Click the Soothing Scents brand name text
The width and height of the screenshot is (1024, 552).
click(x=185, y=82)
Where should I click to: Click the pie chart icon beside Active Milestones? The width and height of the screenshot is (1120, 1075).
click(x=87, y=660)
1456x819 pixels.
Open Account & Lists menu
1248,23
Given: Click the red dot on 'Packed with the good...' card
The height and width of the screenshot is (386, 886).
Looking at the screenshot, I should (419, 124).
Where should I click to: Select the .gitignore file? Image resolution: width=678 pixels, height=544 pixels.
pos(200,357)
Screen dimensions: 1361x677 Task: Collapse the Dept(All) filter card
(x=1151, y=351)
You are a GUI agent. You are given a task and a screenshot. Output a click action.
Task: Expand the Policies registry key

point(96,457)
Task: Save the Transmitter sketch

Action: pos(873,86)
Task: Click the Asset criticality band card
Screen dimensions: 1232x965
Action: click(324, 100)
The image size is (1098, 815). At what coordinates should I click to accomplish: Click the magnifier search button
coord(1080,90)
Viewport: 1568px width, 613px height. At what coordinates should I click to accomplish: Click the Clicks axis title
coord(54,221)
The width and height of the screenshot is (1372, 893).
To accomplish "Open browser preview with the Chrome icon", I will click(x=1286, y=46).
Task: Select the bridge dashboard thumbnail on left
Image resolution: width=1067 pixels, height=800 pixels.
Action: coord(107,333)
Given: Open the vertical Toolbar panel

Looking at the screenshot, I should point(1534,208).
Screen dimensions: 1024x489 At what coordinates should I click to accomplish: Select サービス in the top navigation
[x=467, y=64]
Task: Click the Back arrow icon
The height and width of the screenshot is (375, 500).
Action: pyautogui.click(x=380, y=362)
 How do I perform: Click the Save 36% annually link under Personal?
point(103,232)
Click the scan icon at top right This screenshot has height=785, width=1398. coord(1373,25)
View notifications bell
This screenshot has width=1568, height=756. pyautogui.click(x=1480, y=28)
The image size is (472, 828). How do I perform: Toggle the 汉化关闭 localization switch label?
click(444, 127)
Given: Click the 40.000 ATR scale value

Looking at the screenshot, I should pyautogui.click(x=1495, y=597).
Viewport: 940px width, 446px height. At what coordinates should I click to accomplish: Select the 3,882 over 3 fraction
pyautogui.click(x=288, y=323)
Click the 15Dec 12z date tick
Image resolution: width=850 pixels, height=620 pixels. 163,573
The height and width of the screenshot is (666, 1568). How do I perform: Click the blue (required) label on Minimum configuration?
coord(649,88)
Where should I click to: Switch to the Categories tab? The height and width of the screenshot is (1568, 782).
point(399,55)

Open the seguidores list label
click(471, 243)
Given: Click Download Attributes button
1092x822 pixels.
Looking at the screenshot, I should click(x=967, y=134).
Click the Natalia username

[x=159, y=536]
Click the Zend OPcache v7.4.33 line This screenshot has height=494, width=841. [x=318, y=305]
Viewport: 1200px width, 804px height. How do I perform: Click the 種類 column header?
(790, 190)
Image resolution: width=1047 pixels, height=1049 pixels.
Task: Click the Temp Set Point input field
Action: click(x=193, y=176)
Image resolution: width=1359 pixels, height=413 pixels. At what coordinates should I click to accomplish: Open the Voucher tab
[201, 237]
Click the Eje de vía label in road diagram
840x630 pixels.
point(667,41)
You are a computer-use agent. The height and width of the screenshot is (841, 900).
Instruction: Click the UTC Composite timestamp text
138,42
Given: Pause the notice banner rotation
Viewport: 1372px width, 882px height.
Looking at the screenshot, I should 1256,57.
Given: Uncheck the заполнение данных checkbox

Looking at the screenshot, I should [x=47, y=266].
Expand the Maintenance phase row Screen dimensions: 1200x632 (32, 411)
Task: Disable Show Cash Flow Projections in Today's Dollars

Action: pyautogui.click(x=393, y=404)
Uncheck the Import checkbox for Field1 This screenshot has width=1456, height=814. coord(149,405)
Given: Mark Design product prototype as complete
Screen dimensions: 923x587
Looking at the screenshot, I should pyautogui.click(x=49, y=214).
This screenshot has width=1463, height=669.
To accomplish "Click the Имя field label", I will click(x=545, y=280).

- [Aim of the exercise] Can you copy each of the rows above verbatim, leaving every line unchanged?

- [Final result]
Click the Soothing Scents brand name text
The width and height of the screenshot is (1024, 552).
click(x=185, y=82)
Where should I click to: Click the pie chart icon beside Active Milestones? The width and height of the screenshot is (1120, 1075).
click(x=87, y=660)
1456x819 pixels.
Open Account & Lists menu
1248,23
Given: Click the red dot on 'Packed with the good...' card
The height and width of the screenshot is (386, 886).
Looking at the screenshot, I should (419, 124).
Where should I click to: Select the .gitignore file? Image resolution: width=678 pixels, height=544 pixels.
pos(200,357)
Screen dimensions: 1361x677 Task: Collapse the Dept(All) filter card
(x=1151, y=351)
You are a GUI agent. You are given a task and a screenshot. Output a click action.
Task: Expand the Policies registry key

point(96,457)
Task: Save the Transmitter sketch

Action: pos(873,86)
Task: Click the Asset criticality band card
Screen dimensions: 1232x965
Action: click(324, 100)
The image size is (1098, 815). At what coordinates should I click to accomplish: Click the magnifier search button
coord(1080,90)
Viewport: 1568px width, 613px height. At what coordinates should I click to accomplish: Click the Clicks axis title
coord(54,221)
The width and height of the screenshot is (1372, 893).
To accomplish "Open browser preview with the Chrome icon", I will click(x=1286, y=46).
Task: Select the bridge dashboard thumbnail on left
Image resolution: width=1067 pixels, height=800 pixels.
Action: coord(107,333)
Given: Open the vertical Toolbar panel

Looking at the screenshot, I should point(1534,208).
Screen dimensions: 1024x489 At what coordinates should I click to accomplish: Select サービス in the top navigation
[x=467, y=64]
Task: Click the Back arrow icon
The height and width of the screenshot is (375, 500).
Action: pyautogui.click(x=380, y=362)
 How do I perform: Click the Save 36% annually link under Personal?
point(103,232)
Click the scan icon at top right This screenshot has height=785, width=1398. coord(1373,25)
View notifications bell
This screenshot has width=1568, height=756. pyautogui.click(x=1480, y=28)
The image size is (472, 828). How do I perform: Toggle the 汉化关闭 localization switch label?
click(444, 127)
Given: Click the 40.000 ATR scale value

Looking at the screenshot, I should pyautogui.click(x=1495, y=597).
Viewport: 940px width, 446px height. At what coordinates should I click to accomplish: Select the 3,882 over 3 fraction
pyautogui.click(x=288, y=323)
Click the 15Dec 12z date tick
Image resolution: width=850 pixels, height=620 pixels. 163,573
The height and width of the screenshot is (666, 1568). How do I perform: Click the blue (required) label on Minimum configuration?
coord(649,88)
Where should I click to: Switch to the Categories tab? The height and width of the screenshot is (1568, 782).
point(399,55)

Open the seguidores list label
click(471, 243)
Given: Click Download Attributes button
1092x822 pixels.
Looking at the screenshot, I should click(x=967, y=134).
Click the Natalia username

[x=159, y=536]
Click the Zend OPcache v7.4.33 line This screenshot has height=494, width=841. [x=318, y=305]
Viewport: 1200px width, 804px height. How do I perform: Click the 種類 column header?
(790, 190)
Image resolution: width=1047 pixels, height=1049 pixels.
Task: Click the Temp Set Point input field
Action: click(x=193, y=176)
Image resolution: width=1359 pixels, height=413 pixels. At what coordinates should I click to accomplish: Open the Voucher tab
[201, 237]
Click the Eje de vía label in road diagram
840x630 pixels.
point(667,41)
You are a computer-use agent. The height and width of the screenshot is (841, 900).
Instruction: Click the UTC Composite timestamp text
138,42
Given: Pause the notice banner rotation
Viewport: 1372px width, 882px height.
Looking at the screenshot, I should 1256,57.
Given: Uncheck the заполнение данных checkbox

Looking at the screenshot, I should [x=47, y=266].
Expand the Maintenance phase row Screen dimensions: 1200x632 (32, 411)
Task: Disable Show Cash Flow Projections in Today's Dollars

Action: pyautogui.click(x=393, y=404)
Uncheck the Import checkbox for Field1 This screenshot has width=1456, height=814. coord(149,405)
Given: Mark Design product prototype as complete
Screen dimensions: 923x587
Looking at the screenshot, I should pyautogui.click(x=49, y=214).
This screenshot has width=1463, height=669.
To accomplish "Click the Имя field label", I will click(x=545, y=280).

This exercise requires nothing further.